Solved – Understanding hidden markov model, and how it is applied in speech recognition

gaussian mixture distributionhidden markov modelspeech recognition

I have for some some time tried to understand how this hidden markov model (hmm) works, and have found a lot of tutorials/papers on it which make use of the same examples/principles of explaining the concept.

As far i've understood is the hidden part in hmm due to one not knowing what state you are in. It could be that the observation one is looking at only has a certain probability of occurring in a certain state..

If i perceive the hidden markov model as a function, in which i feed in my observation/oberservations, what is my actual output? A state? a probabilities of the different states?

And depending on the lexicon size, doing this would take quite some time?

And in the case of an ASR/speech recognition system what is a state?…
Is it each word?, or is it a phoneme? or something completely different?

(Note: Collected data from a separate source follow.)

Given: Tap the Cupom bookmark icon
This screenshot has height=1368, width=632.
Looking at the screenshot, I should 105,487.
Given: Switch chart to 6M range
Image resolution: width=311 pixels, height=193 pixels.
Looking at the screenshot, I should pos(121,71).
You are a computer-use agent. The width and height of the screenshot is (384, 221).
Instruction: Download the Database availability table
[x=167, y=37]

how does hmm and gmm work together in different ASR systems?..

Best Answer

It is better to read Rabiner's tutorial, it provides enough information and not very complex to comprehend.

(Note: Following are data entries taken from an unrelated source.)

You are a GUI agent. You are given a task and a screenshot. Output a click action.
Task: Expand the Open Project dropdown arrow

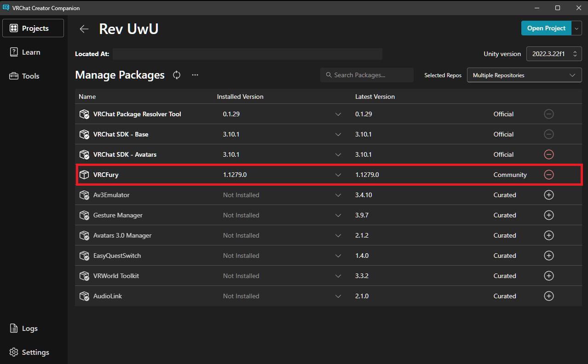(x=577, y=28)
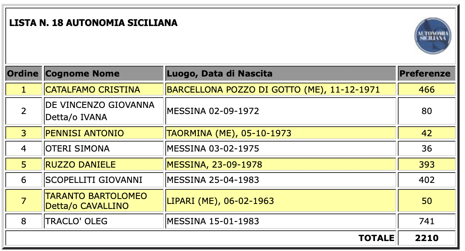Click the Luogo, Data di Nascita header
This screenshot has width=465, height=251.
(x=220, y=73)
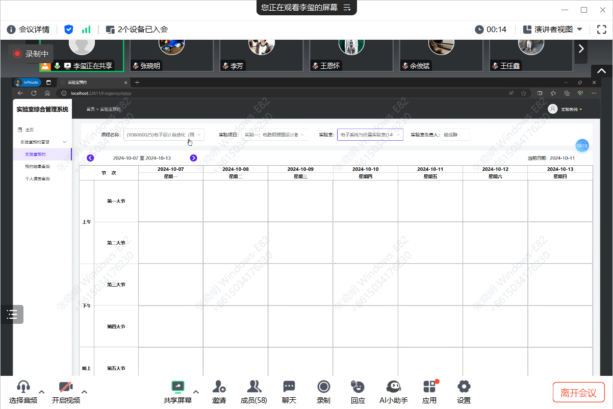Open meeting details (会议详情)
613x409 pixels.
pos(28,30)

If i perceive the hidden markov model as a function, in which i feed in my observation/oberservations, what is my actual output? A state? a probabilities of the different states?

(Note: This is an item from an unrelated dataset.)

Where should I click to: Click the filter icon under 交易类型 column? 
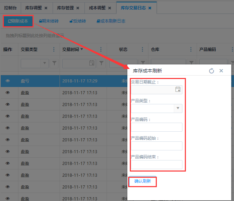tap(54, 63)
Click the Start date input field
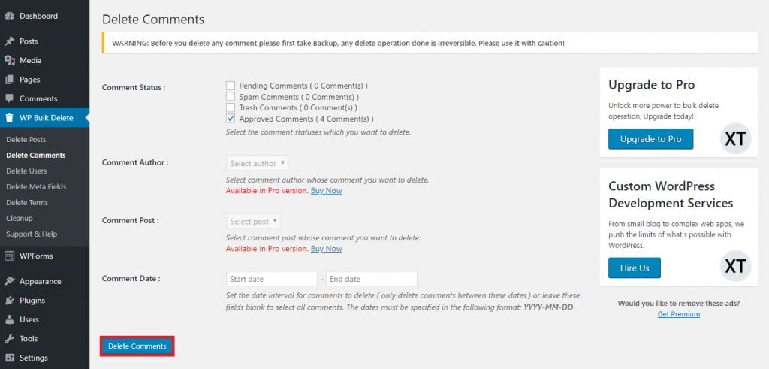 pos(272,279)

Hidden markov model is not a function. It is a "model". It describes how to estimate a probability of the alignment of the observable sequence and hidden sequence. You can not just feed the observation in.

In speech recognition you find most probable sequence of hidden states. For that you consider all possible hidden state sequences and all possible alignments between hidden state and observable state and for every alignment you compute the probability of the alignment. Then you take the most probable alignment as a result.

And depending on the lexicon size, doing this would take quite some time?

There are quite efficient approaches, but it still takes a lot of time. Not just due to lexicon size, but also due to the fact you have to consider many possible alignments.

And in the case of an ASR/speech recognition system what is a state?... Is it each word?, or is it a phoneme? or something completely different?

State is subphone. In conventional scheme each phone is split on 3 states -beginning of the phone, middle of the phone and end of the phone. It is also possible to use 5 states for each phone.

how does hmm and gmm work together in different ASR systems?

GMM computes probability of every hidden state aligned to every observation. HMM is described above, computes probability of a sequence of observation aligned to sequence of hidden states.